ずーは擬音語ぢやなくて動詞「透く」そのものでせう。

それから、「シジ」のことだけど
「縮む」を「しじむ」と読む読み方が存在するさうです。(『言海』による)

「夜のしじま」といふときの「しじま」は、「口を閉ぢること」→「口を縮めること」→「無言」「静寂」

貝の「しじみ」(蜆)は「縮み」から来た語

幼児のティムコを意味する「シジ」も「縮む」→「なにかしら小さなもの」、といふ成り立ちらしいです。

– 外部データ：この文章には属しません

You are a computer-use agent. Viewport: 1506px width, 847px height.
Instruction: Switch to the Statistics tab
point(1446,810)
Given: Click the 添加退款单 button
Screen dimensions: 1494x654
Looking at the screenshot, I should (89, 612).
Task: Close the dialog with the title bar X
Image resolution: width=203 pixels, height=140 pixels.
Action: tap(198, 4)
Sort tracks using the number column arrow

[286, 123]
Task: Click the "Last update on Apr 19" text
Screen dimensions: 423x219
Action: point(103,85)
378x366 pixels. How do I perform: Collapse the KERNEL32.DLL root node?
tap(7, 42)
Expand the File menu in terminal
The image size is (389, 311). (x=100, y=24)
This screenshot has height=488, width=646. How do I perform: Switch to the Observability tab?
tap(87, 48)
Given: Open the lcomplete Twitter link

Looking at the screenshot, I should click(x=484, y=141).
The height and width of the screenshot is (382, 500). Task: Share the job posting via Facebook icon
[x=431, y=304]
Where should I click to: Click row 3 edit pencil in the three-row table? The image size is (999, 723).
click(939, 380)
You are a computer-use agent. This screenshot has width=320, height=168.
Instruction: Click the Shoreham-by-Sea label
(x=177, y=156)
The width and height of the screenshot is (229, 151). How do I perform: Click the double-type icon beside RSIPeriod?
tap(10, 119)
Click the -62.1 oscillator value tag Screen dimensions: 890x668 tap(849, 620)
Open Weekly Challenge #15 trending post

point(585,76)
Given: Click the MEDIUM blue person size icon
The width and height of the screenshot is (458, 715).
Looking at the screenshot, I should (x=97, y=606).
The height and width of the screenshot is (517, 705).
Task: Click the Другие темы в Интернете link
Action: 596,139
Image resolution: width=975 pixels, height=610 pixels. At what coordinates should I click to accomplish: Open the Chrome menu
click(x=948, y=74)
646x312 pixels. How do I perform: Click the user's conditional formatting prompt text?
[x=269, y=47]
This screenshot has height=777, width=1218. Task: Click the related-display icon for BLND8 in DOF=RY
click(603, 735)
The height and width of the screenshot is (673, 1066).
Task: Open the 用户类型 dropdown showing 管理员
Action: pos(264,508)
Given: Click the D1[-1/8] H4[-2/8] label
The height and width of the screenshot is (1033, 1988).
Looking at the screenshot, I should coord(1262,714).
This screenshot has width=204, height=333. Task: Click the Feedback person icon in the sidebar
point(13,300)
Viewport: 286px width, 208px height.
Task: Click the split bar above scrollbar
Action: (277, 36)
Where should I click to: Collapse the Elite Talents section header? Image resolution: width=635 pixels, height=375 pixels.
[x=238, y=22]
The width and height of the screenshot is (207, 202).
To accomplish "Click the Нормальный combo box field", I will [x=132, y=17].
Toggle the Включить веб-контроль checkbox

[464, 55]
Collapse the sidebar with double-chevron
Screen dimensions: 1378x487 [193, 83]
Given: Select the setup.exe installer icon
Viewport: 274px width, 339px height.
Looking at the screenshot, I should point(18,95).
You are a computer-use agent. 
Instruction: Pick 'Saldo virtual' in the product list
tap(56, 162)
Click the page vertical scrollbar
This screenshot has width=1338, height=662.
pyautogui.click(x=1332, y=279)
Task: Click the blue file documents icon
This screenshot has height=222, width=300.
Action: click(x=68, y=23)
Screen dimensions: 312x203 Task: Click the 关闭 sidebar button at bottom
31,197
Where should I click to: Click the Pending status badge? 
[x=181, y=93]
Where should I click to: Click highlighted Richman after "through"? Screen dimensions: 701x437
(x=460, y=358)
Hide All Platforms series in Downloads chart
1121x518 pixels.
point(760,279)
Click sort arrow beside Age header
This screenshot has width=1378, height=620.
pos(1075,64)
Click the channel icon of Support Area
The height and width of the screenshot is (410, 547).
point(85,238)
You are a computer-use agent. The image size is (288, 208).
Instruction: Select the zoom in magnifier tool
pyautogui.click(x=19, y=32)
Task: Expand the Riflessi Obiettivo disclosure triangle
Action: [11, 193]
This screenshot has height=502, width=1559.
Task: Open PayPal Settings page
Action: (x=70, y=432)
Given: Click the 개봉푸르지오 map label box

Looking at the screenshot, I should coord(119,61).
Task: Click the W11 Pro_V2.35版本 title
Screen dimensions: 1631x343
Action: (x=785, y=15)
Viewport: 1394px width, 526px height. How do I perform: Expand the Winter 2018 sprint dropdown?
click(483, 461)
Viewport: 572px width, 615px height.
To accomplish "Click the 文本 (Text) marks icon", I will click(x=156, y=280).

つまり「シジ」は小さな状態のお蚕さんを指すと考へて差し支へないでせう。

珍獣ららむ~ 2008年07月25日(金)15時47分 編集・削除

なんとっ!!
人間のおとしよりも、ずーになったりするのですか。
それは聞いたことがありませんでした。
しかも、老いるだけじゃなく縮まなきゃいけないんですね。
おもしろいです。さよさんありがとう!
お母様にもよろしくお伝えください。

ずーが透けるの擬音語というのは
最初聞いた時にはあまりピンとこなかったけれど、
すきご→すっこ→ずっこ、という変化ならば
なるほどと膝を打ちたくなりますね。
熟蚕を「じゅくご」と訓ずることがあるらしいので、
じゅくご→じゅっこ→ずうこ→ずー、かもしれないし、
両方が混ざってる可能性もありますね。
ニュアンスとしては、老熟して透けてくる感じで、
元気だったオジサン・オバサンが、
老いて影が薄くなっちゃった状態に近いんでしょうね。

シジが小さいことを意味するのもかなり面白いですよ。
すると、「たけ・ふな・にわ」も、やはり形状なのかな。
「たけ」は、竹ではなく鷹とする場合もあるようです。